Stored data
[Start of section]

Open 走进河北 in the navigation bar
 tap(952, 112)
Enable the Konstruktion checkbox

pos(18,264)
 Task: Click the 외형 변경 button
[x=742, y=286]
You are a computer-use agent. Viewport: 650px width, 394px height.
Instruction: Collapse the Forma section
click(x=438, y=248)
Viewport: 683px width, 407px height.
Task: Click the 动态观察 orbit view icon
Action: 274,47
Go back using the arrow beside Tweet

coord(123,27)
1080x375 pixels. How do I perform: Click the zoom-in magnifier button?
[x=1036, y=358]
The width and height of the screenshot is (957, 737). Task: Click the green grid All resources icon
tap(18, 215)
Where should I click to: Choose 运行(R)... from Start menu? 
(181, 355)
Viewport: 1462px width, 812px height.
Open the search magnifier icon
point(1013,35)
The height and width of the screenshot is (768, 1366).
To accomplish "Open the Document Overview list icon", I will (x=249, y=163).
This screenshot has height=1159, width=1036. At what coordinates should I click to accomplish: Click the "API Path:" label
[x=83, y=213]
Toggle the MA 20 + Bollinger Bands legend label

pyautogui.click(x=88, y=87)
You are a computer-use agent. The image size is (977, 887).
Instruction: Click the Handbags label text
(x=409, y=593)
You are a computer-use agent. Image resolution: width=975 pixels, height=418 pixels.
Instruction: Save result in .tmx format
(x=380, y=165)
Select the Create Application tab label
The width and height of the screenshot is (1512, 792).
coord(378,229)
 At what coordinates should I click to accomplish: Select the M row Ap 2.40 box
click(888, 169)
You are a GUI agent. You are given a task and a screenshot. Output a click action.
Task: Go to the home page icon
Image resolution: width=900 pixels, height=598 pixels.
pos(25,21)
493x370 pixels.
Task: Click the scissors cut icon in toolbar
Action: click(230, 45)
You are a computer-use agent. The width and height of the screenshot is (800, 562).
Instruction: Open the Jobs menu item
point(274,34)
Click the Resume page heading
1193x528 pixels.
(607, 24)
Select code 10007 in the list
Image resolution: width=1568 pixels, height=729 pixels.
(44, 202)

[End of section]

Sift through the entries and copy every line with "computer".

You are a computer-use agent. Viewport: 650px width, 394px height.
You are a computer-use agent. The image size is (977, 887).
You are a computer-use agent. Image resolution: width=975 pixels, height=418 pixels.
You are a computer-use agent. The width and height of the screenshot is (800, 562).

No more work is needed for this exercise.